Carrie didn’t say much else. She watched him eat for a minute, but after the first slice was gone, he paused, simply observing her.
“How have you been?” he finally asked, his voice much softer than it had been before. She took her own, long sip of beer.
“Alright,” she answered, after a beat had passed. “Life goes on. Didn’t lose many, myself.”
Bruce hummed, contemplating her answer. “Small circle?”
“Something like that,” she said, the small smile returning to her face. She glanced up at him for a moment as if hesitating, before she added. “And most of it is… well, just me.”
He didn’t miss the implication of those words. He was sure he was referencing her power, which he had caught a momentary glimpse of a few months ago when she had helped them out. It was almost a little sad, to think about that- most of her company just being copies of herself.
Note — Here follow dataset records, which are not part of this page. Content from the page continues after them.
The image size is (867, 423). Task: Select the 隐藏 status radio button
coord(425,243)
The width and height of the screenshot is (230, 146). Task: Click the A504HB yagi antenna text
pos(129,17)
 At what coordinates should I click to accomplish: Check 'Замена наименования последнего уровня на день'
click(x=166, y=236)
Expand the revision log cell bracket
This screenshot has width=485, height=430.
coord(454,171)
She seemed to catch his minute reaction, her own smile falling away as her eyebrow knit closer together. He schooled her expression back to neutrality- he didn’t want to scare her off by making her feel too exposed right away.
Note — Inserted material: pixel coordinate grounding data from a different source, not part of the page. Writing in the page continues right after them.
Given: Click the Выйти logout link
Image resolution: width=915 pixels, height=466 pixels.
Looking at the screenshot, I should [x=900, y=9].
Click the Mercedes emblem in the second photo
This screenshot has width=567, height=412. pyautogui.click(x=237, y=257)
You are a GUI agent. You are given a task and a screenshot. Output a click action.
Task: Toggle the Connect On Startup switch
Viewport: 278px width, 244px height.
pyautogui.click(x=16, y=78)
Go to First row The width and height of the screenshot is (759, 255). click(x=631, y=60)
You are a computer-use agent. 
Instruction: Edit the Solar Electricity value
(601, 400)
“What’s it like to never be alone?” he asked, after a moment. She barked a soft laugh.
“That’s a funny way to put it. Hm… it’s nice,” she replied, and he was grateful to note that she seemed to relax slightly in her seat. This time, when she took another sip of her beer, it looked more casual. “I never really thought I’d see you again- or any of your other friends,” she mused.
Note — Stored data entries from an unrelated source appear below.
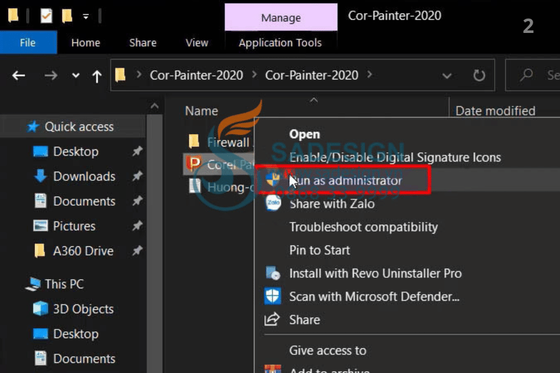Sort by the Name column header
Image resolution: width=560 pixels, height=373 pixels.
[202, 111]
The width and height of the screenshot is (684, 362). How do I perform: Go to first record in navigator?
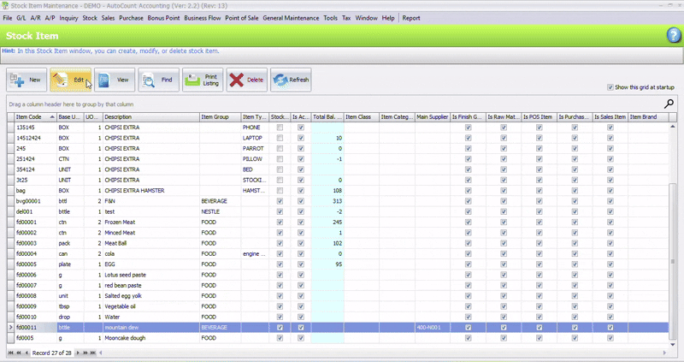click(x=11, y=353)
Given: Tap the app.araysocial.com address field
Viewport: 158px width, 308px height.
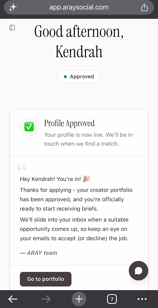Looking at the screenshot, I should pyautogui.click(x=79, y=8).
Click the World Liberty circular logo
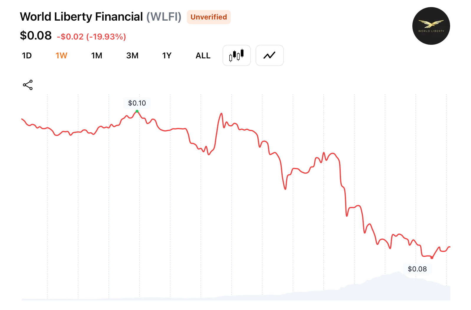This screenshot has width=471, height=310. (x=431, y=26)
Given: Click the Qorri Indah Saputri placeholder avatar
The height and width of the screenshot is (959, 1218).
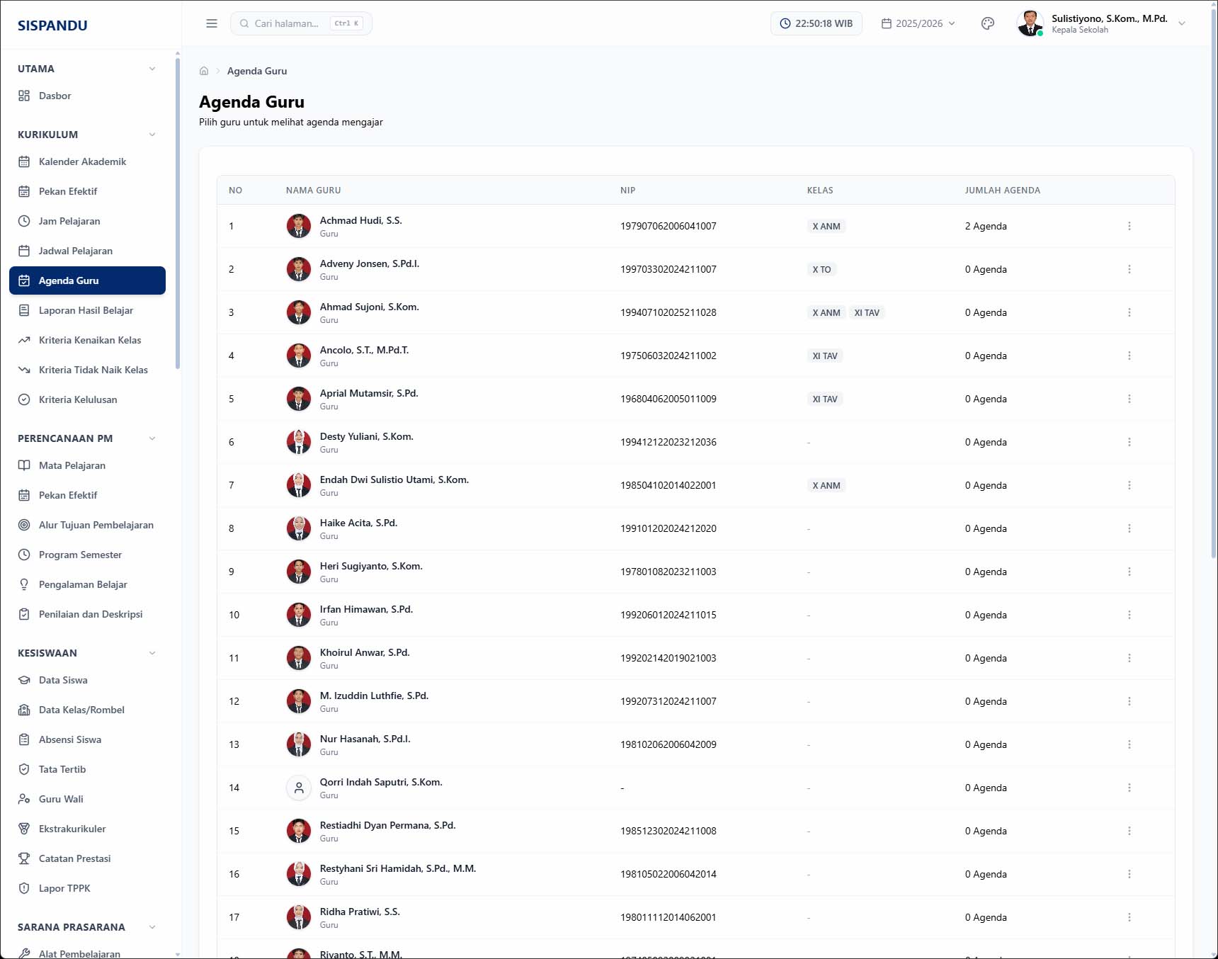Looking at the screenshot, I should (x=299, y=788).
“I’d say we didn’t think we’d see you either, but, honestly, I don’t think you’ve been on the forefront of anyone’s mind,” he admitted. She just smiled, shaking her head slightly.
“It’d be strange if I had been,” she said, as if to assure him. “You have bigger things to think about now, right?”
Bruce sighed. His posture slumped slightly where he sat- it was comical, seeing his hulking green figure look almost pouty.
“I guess we do.” If he deluded himself enough, Bruce could make himself feel like he really had just wandered into the place by chance- like he was curious who Carrie was for no reason other than having seen her through the window. Like he wasn’t here to take her into custody, being extra careful not to arouse her suspicion. How could he, after Tony had warned him in a dark, quiet voice, shoveling off the information on her workplace and the task of retrieving her, that she might die before she let him drag her off?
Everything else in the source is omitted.